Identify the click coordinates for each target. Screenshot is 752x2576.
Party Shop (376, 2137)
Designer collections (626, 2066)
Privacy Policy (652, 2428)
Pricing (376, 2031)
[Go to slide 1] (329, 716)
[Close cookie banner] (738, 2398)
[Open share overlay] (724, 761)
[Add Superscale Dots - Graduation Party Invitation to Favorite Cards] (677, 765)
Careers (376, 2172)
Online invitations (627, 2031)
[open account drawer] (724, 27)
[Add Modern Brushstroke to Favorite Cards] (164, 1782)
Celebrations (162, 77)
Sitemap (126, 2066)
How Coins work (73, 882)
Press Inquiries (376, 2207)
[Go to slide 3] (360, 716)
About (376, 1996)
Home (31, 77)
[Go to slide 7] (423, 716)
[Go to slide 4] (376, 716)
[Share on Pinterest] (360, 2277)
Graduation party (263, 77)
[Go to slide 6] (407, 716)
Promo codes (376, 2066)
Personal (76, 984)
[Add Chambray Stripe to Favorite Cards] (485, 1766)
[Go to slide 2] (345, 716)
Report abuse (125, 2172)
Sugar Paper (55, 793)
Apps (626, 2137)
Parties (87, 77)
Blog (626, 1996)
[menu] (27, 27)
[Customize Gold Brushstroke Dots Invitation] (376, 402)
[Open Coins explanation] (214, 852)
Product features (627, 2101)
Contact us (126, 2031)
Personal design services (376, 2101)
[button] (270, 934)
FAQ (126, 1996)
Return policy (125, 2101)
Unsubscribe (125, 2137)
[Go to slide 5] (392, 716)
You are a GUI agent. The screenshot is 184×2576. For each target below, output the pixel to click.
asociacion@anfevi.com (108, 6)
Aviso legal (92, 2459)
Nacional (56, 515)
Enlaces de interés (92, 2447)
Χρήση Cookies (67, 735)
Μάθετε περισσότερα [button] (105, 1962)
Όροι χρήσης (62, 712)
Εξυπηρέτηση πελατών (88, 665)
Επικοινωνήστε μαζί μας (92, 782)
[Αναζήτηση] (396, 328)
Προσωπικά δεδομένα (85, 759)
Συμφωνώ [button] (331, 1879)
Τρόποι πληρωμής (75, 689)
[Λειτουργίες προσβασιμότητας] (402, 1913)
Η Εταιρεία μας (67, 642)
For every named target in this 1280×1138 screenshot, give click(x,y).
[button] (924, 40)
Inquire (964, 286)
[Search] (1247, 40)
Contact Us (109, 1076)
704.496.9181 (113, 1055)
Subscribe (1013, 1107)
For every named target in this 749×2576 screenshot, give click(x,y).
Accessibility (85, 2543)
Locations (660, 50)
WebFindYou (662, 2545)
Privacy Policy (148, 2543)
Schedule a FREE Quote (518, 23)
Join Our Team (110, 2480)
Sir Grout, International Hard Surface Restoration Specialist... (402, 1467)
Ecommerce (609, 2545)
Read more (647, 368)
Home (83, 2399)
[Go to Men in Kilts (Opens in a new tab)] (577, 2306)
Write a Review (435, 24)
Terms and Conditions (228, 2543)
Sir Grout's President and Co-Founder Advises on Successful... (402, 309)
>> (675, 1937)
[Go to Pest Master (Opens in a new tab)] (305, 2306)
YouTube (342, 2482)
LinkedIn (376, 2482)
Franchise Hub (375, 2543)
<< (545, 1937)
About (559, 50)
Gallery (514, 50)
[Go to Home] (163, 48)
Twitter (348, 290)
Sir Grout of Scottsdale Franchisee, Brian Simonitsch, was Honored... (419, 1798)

___

:: Task prompt ::
With nothing left out, print the data above exactly.

:: Answer to this exercise ::
Identify the click coordinates for each target. Screenshot is 752x2576.
Party Shop (376, 2137)
Designer collections (626, 2066)
Privacy Policy (652, 2428)
Pricing (376, 2031)
[Go to slide 1] (329, 716)
[Close cookie banner] (738, 2398)
[Open share overlay] (724, 761)
[Add Superscale Dots - Graduation Party Invitation to Favorite Cards] (677, 765)
Careers (376, 2172)
Online invitations (627, 2031)
[open account drawer] (724, 27)
[Add Modern Brushstroke to Favorite Cards] (164, 1782)
Celebrations (162, 77)
Sitemap (126, 2066)
How Coins work (73, 882)
Press Inquiries (376, 2207)
[Go to slide 3] (360, 716)
About (376, 1996)
Home (31, 77)
[Go to slide 7] (423, 716)
[Go to slide 4] (376, 716)
[Share on Pinterest] (360, 2277)
Graduation party (263, 77)
[Go to slide 6] (407, 716)
Promo codes (376, 2066)
Personal (76, 984)
[Add Chambray Stripe to Favorite Cards] (485, 1766)
[Go to slide 2] (345, 716)
Report abuse (125, 2172)
Sugar Paper (55, 793)
Apps (626, 2137)
Parties (87, 77)
Blog (626, 1996)
[menu] (27, 27)
[Customize Gold Brushstroke Dots Invitation] (376, 402)
[Open Coins explanation] (214, 852)
Product features (627, 2101)
Contact us (126, 2031)
Personal design services (376, 2101)
[button] (270, 934)
FAQ (126, 1996)
Return policy (125, 2101)
Unsubscribe (125, 2137)
[Go to slide 5] (392, 716)
You are a GUI agent. The screenshot is 184×2576. For each target below, output the pixel to click.
asociacion@anfevi.com (108, 6)
Aviso legal (92, 2459)
Nacional (56, 515)
Enlaces de interés (92, 2447)
Χρήση Cookies (67, 735)
Μάθετε περισσότερα [button] (105, 1962)
Όροι χρήσης (62, 712)
Εξυπηρέτηση πελατών (88, 665)
Επικοινωνήστε μαζί μας (92, 782)
[Αναζήτηση] (396, 328)
Προσωπικά δεδομένα (85, 759)
Συμφωνώ [button] (331, 1879)
Τρόποι πληρωμής (75, 689)
[Λειτουργίες προσβασιμότητας] (402, 1913)
Η Εταιρεία μας (67, 642)
For every named target in this 1280×1138 screenshot, give click(x,y).
[button] (924, 40)
Inquire (964, 286)
[Search] (1247, 40)
Contact Us (109, 1076)
704.496.9181 (113, 1055)
Subscribe (1013, 1107)
For every named target in this 749×2576 screenshot, give click(x,y).
Accessibility (85, 2543)
Locations (660, 50)
WebFindYou (662, 2545)
Privacy Policy (148, 2543)
Schedule a FREE Quote (518, 23)
Join Our Team (110, 2480)
Sir Grout, International Hard Surface Restoration Specialist... (402, 1467)
Ecommerce (609, 2545)
Read more (647, 368)
Home (83, 2399)
[Go to Men in Kilts (Opens in a new tab)] (577, 2306)
Write a Review (435, 24)
Terms and Conditions (228, 2543)
Sir Grout's President and Co-Founder Advises on Successful... (402, 309)
>> (675, 1937)
[Go to Pest Master (Opens in a new tab)] (305, 2306)
YouTube (342, 2482)
LinkedIn (376, 2482)
Franchise Hub (375, 2543)
<< (545, 1937)
About (559, 50)
Gallery (514, 50)
[Go to Home] (163, 48)
Twitter (348, 290)
Sir Grout of Scottsdale Franchisee, Brian Simonitsch, was Honored... (419, 1798)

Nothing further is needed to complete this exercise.